New subject: UTF-8 BOM and Boost.Build (was: Re: [locale] Review results for Boost.Locale library)

23 Apr 2011

      The formal review of Artyom Beilis' Boost.Locale library, originally
scheduled to run from April 7th through the 16th and extended through
the 22nd, is now finished.

Fifteen people cast votes on it, ten for acceptance and five against.
Though not overwhelming, the two-to-one majority clearly indicates the
consensus of the list. As such:

    The Boost.Locale library IS ACCEPTED into Boost.

The details follow, starting with the voters in favor, in the order
their reviews were received:
* John Bytheway
* Steven Watanabe
* Sebastian Redl
* Fabio Fracassi ("possibly conditional")
* Noah Roberts
* Steve Bush
* Volker Lukas
* Paul A. Bristow
* Matus Chochlik
* Gevorg Voskanyan

Those opposed:
* Ryou Ezoe
* Phil Endecott (but "borderline")
* Edward Diener
* Mathias Gaunard
* Vincente BOTET ("count my vote as 1/2 or 1/4 vote")

There was also an early off-list review from Darren Cook which did not
include a vote, only listing issues.

There was a great deal of discussion around the library, and a number
of issues detailed. The major ones (and some less major ones that were
repeated by several reviewers) are summarized below, along with the
initials of the reviewer(s) who brought them up and Artyom's responses.
Note that although I followed the discussions closely, these are only
the issues brought up in the formal reviews themselves.

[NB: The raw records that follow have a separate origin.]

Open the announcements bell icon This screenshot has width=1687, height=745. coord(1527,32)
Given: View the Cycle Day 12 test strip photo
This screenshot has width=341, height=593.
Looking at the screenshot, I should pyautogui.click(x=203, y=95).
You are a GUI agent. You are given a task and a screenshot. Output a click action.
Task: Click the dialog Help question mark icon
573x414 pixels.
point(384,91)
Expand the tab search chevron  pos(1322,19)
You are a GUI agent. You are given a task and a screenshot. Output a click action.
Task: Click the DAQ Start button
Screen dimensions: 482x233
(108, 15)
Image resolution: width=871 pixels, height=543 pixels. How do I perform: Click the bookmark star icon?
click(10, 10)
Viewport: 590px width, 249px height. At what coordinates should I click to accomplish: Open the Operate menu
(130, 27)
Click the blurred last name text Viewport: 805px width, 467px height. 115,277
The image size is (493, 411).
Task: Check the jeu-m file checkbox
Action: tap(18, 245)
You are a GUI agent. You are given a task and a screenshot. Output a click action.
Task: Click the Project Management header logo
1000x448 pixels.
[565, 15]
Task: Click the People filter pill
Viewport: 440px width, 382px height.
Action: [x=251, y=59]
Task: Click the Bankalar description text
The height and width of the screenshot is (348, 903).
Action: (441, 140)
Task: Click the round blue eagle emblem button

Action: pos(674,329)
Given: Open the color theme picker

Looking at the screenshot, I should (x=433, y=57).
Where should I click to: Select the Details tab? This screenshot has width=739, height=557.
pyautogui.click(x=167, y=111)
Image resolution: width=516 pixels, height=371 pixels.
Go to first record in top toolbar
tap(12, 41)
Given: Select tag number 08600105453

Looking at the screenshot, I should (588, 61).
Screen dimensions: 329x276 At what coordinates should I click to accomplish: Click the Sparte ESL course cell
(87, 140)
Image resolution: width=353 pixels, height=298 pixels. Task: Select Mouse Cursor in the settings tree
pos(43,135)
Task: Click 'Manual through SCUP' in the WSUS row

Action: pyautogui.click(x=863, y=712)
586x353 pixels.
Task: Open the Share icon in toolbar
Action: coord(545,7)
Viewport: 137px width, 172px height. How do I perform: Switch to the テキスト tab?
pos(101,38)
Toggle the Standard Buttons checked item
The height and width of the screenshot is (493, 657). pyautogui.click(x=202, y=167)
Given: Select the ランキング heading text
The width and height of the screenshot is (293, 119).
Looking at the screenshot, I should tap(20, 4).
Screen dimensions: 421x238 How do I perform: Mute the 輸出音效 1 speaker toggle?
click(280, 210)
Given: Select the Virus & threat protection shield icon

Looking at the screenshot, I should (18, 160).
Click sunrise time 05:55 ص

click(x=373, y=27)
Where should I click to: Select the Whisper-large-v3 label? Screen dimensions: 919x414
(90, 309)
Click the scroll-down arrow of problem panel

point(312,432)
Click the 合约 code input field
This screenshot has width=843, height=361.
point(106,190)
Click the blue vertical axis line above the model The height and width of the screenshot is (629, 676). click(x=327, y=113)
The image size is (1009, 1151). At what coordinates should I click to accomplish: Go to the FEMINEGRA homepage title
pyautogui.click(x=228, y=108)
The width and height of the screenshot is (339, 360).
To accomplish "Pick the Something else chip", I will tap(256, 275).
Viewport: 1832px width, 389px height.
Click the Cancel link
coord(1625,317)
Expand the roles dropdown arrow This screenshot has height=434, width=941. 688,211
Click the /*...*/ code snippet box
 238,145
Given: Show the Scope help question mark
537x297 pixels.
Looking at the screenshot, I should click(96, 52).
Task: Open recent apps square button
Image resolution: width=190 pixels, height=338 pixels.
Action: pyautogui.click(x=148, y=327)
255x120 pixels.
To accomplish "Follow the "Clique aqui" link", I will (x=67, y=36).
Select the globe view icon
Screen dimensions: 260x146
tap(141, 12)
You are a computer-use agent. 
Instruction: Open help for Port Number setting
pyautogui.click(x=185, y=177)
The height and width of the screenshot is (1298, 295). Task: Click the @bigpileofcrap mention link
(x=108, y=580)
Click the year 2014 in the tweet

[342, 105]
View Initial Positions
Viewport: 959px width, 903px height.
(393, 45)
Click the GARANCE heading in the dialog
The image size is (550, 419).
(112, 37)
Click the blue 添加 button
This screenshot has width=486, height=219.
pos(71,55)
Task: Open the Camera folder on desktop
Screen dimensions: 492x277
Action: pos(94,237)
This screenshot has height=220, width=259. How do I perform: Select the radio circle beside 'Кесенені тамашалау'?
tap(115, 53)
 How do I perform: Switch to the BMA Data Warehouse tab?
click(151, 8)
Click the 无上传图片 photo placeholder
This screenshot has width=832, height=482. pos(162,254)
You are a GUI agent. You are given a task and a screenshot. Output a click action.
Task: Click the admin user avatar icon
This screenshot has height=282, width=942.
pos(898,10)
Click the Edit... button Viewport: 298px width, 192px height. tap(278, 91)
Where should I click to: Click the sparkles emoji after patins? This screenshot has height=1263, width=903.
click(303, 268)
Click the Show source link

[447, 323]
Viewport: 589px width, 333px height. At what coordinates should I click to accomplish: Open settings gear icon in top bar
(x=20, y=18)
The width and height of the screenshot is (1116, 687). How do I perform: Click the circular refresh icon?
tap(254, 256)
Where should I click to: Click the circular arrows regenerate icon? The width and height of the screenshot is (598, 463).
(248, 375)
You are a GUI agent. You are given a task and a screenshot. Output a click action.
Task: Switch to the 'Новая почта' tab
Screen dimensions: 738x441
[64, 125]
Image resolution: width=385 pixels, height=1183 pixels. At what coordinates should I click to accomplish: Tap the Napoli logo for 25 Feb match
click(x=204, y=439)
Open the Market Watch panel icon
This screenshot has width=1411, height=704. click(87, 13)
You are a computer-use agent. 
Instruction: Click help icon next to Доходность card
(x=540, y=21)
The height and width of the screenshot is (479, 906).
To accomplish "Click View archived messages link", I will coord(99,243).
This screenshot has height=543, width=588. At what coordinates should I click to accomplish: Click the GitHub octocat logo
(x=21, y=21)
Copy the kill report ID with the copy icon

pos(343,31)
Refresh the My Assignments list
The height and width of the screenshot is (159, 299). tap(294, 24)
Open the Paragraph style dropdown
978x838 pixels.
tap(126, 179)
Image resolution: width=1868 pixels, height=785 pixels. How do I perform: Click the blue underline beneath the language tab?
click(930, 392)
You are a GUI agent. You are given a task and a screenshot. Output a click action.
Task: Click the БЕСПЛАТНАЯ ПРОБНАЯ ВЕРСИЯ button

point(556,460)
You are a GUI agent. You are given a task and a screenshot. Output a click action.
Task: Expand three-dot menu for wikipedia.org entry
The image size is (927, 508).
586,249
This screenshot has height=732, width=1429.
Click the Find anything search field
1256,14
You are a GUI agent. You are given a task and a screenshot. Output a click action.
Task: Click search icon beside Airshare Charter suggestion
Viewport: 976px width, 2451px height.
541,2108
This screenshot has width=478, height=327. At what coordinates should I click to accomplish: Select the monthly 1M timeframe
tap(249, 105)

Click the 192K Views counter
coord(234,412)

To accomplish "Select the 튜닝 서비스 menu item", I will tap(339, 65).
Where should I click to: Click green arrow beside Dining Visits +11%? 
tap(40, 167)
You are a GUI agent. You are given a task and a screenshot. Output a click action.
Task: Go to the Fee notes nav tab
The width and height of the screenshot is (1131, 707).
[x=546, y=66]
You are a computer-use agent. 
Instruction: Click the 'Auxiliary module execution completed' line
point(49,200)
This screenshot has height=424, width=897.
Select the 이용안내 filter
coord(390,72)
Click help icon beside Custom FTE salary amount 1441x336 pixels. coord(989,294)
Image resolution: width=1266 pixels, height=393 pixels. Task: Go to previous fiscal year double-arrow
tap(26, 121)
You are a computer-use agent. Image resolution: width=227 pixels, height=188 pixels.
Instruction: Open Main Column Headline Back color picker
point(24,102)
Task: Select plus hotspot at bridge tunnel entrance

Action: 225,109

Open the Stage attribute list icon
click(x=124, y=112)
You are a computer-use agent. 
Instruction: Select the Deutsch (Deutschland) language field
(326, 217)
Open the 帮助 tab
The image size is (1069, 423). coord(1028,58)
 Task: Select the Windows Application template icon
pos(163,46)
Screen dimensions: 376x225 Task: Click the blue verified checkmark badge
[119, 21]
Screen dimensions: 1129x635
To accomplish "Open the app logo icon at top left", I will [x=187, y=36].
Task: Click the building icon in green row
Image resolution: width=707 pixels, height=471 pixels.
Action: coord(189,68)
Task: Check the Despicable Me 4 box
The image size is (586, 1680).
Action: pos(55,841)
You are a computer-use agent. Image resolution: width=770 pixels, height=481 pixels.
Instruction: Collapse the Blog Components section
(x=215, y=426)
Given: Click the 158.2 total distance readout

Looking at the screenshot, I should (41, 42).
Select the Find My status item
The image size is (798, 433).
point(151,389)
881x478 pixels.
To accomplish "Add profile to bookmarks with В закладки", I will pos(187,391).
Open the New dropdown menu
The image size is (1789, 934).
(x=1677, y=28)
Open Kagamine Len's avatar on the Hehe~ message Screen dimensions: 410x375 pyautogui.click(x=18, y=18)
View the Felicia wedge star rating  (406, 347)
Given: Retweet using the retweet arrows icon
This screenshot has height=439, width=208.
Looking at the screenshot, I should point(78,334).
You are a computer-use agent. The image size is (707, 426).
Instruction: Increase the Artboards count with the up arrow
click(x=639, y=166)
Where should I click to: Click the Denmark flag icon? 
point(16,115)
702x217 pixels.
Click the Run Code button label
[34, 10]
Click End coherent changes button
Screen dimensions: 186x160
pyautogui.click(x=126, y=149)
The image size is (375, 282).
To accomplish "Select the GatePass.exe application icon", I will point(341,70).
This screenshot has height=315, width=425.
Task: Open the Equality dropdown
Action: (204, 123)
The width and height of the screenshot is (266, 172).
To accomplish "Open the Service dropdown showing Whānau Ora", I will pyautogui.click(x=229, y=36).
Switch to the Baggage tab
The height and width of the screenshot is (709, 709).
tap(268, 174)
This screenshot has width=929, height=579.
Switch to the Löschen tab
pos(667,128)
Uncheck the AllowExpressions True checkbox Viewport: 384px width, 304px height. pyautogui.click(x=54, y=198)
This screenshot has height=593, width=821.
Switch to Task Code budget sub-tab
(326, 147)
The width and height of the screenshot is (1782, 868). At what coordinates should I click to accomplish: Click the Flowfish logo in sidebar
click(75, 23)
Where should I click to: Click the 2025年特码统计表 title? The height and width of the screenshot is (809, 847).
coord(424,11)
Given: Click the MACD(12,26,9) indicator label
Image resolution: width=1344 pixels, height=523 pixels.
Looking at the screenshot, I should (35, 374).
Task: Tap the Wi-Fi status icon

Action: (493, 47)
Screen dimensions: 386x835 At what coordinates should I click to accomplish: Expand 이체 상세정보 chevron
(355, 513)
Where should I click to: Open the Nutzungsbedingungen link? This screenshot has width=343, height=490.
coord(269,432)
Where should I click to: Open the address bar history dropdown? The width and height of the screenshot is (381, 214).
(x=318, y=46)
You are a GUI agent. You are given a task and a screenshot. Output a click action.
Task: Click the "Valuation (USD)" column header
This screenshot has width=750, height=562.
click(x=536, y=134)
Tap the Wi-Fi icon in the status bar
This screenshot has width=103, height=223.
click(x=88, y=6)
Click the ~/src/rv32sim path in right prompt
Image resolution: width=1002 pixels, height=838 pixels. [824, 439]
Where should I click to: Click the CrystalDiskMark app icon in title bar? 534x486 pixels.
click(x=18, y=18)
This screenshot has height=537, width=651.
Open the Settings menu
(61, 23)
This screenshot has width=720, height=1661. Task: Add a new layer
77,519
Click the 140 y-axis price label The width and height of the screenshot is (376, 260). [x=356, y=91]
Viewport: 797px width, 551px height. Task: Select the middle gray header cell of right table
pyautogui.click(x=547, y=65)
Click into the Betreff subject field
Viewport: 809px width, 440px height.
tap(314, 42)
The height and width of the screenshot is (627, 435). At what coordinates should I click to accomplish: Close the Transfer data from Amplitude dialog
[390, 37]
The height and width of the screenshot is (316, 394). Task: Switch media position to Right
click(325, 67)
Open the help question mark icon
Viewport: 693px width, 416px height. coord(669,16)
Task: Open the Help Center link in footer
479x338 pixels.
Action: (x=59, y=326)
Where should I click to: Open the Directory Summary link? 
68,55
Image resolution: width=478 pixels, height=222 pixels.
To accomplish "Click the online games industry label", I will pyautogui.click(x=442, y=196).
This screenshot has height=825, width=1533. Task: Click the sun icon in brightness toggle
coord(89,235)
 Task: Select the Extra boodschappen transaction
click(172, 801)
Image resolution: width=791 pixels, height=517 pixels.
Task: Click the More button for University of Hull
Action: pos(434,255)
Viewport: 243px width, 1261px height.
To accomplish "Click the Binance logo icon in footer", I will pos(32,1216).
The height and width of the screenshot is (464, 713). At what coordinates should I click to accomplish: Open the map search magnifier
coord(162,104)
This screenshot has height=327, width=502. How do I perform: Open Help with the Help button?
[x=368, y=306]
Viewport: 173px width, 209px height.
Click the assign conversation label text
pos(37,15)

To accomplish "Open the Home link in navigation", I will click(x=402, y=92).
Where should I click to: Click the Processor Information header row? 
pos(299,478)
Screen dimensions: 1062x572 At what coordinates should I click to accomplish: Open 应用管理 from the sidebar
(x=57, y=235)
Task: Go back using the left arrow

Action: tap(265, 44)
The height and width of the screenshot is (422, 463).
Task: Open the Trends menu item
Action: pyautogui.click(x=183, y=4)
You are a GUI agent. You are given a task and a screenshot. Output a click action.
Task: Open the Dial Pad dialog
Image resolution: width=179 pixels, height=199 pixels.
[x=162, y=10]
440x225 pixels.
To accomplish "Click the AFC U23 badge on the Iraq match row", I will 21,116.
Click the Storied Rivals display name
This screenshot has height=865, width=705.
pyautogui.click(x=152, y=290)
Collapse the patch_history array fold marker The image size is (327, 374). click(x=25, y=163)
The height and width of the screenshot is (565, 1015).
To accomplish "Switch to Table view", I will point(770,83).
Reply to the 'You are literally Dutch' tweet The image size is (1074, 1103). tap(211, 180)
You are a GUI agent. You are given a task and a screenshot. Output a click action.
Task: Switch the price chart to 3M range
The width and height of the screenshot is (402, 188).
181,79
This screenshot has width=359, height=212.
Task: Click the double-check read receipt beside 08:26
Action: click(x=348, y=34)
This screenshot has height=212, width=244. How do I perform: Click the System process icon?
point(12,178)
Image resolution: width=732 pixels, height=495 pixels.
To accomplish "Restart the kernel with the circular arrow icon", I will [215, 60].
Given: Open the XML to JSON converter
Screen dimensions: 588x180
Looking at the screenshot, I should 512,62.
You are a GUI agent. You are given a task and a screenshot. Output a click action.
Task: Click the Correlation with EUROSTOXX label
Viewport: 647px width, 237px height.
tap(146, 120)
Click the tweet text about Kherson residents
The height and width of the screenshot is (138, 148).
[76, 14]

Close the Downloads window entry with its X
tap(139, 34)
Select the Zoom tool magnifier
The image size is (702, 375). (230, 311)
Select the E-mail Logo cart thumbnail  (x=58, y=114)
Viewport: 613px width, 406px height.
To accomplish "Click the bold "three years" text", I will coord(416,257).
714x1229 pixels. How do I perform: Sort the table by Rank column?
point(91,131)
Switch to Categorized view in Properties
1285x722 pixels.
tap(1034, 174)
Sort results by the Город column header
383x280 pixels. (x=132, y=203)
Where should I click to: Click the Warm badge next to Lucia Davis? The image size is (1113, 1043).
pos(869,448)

* Issue: date_time interface uses enums for periods, which is error
  prone and inconsistent with other date/time libraries. (JB)
* Response: Will be addressed.

* Issue: Reference documentation needs more detail or some things not
  clear; some terms used in the documentation are not defined or are
  defined too briefly; can't find headers that items are defined in
  from the documentation. (JB, SW, FF, PE, ED, MC)
* Response: Will be addressed.

* Issue: There are no prev/next links in the documentation, or tutorial
  can't easily be navigated. (DC, JB, SR, FF, MC)
* Response: Looking into it.

* Issue: Few examples include output. (JB)
* Response: Will be addressed.

* Issue: No examples in Asian languages; the library may have design
  flaws that are not apparent without them. (DC)
* Response: [Artyom has indicated to me (privately) that he's adding
  such examples. -- CN]

* Issue: The translation system requires narrow-character tags, making
  it English-centric. (RE, ED)
* Response: The library implements the most popular and most widely
  used message-catalog format. It is not perfect, but it is the best
  system currently available. There may be a work-around if you really
  must use wide-character languages under Windows.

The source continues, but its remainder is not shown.